Night on a Bare Mountain is probably one of Mussorgsky's better known works amongst people who don't make it a point to listen to classical music regularly. If you, by chance, have no idea what piece I'm talking about, here's a clip:
Gerald Abraham, noted English musicologist and former president of the Royal Musical Association, is quoted as saying that "No work of Mussorgsky's has had a more confused history and none is less known."This piece exists in a fw different versions, but the most common is an arrangement by composer Rimsky-Korsakov. Today, the tone poem is a genre of classical music that isn't very new or innovative, but this work was one of Russia's first tone poems by a Russian composer, written after a witches' sabbath. Wait...witches' sabbath? I guess Mussorgsky knew what he was doing.
There are many other famous classical works used for Halloween, and many of their histories aren't seeded in anything scary or evil at all. Bach's Toccata and Fugue in D Minor is one of these "scary" pieces of music (especially if you're performing the Wind Ensemble orchestration):
Despite this piece only being believed to have been written by Bach, it's still probably the most famous work in the organ repertory. Bach was a composer who was most concerned with the constructs of music, as opposed to its emotional influence or what it referenced, so I think its safe to say that he didn't think of this work as scary, or even Halloween appropriate. He definitely, unlike Mussorgsky, didn't write this after the idea of a witches' sabbath.

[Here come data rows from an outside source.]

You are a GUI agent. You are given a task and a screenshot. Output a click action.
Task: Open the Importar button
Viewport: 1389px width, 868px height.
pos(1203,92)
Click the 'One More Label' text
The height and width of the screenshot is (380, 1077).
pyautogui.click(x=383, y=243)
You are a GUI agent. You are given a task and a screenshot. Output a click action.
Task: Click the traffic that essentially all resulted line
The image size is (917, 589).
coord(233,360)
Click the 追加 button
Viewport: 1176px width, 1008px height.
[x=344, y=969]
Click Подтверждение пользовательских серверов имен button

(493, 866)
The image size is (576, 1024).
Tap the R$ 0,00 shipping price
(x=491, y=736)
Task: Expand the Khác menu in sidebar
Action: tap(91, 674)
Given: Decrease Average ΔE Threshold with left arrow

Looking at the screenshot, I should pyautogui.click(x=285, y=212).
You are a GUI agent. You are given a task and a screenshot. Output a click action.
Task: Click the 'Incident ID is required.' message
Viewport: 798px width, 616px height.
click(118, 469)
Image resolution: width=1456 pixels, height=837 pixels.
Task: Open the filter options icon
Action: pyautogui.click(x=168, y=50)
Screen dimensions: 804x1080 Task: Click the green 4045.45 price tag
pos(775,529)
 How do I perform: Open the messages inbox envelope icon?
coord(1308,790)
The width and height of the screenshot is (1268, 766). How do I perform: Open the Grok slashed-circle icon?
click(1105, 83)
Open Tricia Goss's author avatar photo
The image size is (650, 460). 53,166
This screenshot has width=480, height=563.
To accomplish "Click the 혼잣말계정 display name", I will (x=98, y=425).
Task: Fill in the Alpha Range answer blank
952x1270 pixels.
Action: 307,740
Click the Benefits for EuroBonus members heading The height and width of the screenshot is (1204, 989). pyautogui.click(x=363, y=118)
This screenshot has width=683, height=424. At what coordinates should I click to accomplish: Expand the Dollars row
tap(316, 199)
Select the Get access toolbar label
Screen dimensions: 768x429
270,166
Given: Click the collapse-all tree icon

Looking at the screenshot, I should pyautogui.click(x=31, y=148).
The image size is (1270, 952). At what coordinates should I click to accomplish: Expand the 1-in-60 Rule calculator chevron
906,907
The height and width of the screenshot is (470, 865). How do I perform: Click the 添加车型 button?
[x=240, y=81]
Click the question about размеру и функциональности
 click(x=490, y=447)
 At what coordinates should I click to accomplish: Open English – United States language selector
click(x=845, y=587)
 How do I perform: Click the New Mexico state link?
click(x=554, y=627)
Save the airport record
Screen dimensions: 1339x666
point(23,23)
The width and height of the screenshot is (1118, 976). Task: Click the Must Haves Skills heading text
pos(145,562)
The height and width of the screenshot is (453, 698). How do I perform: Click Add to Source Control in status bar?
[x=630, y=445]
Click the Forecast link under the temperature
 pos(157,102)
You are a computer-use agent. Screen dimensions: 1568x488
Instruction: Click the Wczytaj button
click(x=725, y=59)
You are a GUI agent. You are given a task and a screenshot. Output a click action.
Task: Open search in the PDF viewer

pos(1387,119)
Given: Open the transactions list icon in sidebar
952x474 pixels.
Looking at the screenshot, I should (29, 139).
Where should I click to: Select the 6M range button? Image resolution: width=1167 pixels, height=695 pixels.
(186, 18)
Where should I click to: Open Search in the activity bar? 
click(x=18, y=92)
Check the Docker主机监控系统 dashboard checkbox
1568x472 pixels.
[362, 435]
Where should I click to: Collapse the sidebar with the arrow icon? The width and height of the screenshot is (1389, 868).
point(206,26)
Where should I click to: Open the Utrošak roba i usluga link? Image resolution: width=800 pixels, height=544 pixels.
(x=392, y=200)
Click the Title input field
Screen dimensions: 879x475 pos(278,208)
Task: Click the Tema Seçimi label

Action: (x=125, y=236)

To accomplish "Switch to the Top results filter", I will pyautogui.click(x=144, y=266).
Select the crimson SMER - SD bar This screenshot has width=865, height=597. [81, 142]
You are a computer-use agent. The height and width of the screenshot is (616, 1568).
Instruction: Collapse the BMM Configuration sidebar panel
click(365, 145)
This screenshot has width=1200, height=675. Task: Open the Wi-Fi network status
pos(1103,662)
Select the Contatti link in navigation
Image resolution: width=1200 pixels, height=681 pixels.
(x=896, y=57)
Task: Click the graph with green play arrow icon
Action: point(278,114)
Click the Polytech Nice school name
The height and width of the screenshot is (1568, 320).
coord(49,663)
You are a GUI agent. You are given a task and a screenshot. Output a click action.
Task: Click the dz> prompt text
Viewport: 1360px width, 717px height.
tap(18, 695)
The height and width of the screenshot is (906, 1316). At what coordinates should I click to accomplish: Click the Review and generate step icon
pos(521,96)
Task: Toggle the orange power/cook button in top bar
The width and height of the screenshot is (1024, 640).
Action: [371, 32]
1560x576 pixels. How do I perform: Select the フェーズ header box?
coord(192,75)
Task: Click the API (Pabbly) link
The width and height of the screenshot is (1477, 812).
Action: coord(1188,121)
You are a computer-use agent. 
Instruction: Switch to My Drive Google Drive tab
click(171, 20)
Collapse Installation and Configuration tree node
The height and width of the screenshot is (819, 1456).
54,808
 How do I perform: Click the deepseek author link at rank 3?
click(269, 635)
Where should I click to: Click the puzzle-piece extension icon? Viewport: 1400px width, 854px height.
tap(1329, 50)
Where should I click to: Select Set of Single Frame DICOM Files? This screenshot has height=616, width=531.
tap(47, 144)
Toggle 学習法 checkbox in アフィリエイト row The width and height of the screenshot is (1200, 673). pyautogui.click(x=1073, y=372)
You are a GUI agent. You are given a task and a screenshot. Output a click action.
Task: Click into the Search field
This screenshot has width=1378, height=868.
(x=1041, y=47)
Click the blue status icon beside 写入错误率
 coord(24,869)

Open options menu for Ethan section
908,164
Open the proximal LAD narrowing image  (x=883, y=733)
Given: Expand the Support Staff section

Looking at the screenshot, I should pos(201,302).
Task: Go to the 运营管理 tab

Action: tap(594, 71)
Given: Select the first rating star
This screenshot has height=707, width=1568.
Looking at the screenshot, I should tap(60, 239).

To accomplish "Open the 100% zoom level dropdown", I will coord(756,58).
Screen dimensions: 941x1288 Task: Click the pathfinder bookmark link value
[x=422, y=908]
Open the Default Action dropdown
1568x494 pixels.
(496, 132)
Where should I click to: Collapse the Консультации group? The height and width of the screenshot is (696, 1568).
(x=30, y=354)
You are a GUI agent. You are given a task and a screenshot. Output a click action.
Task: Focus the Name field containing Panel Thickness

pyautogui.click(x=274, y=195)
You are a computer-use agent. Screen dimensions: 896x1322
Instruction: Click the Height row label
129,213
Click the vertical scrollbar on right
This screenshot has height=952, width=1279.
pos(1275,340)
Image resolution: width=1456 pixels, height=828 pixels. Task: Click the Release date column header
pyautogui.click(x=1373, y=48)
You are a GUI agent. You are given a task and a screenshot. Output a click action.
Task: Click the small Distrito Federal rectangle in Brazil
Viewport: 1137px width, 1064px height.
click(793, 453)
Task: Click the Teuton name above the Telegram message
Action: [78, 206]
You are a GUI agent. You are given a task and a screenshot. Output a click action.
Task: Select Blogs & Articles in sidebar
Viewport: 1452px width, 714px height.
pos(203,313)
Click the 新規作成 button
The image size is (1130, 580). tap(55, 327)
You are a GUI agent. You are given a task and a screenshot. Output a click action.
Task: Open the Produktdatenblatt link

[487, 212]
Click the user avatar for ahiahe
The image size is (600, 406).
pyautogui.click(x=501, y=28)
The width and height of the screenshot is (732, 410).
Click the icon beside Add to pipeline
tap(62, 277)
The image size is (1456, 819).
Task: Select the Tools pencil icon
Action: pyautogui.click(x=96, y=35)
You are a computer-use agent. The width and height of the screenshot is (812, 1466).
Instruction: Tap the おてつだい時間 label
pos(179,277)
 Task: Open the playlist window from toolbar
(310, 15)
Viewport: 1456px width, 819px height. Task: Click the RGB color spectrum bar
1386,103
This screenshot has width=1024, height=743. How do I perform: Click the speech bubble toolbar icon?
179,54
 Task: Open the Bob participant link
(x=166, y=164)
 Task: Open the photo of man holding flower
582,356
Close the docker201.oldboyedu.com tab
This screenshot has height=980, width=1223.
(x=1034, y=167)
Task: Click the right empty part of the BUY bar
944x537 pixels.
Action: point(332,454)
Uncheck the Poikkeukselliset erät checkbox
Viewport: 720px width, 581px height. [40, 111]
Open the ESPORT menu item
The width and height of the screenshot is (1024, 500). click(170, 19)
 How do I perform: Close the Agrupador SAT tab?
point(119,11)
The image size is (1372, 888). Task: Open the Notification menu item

If anyone knows that "girls just wanna have fun" it's me, and you may not have the time to sit down and listen to Mussorgsky and Bach, but when you're out and about this weekend all dressed up celebrating all of the evil spirits of the fall and partaking of various adult "candies", take just a moment to think about the classical music that helps to promote this time of year - I know that me and all of the other school girls will!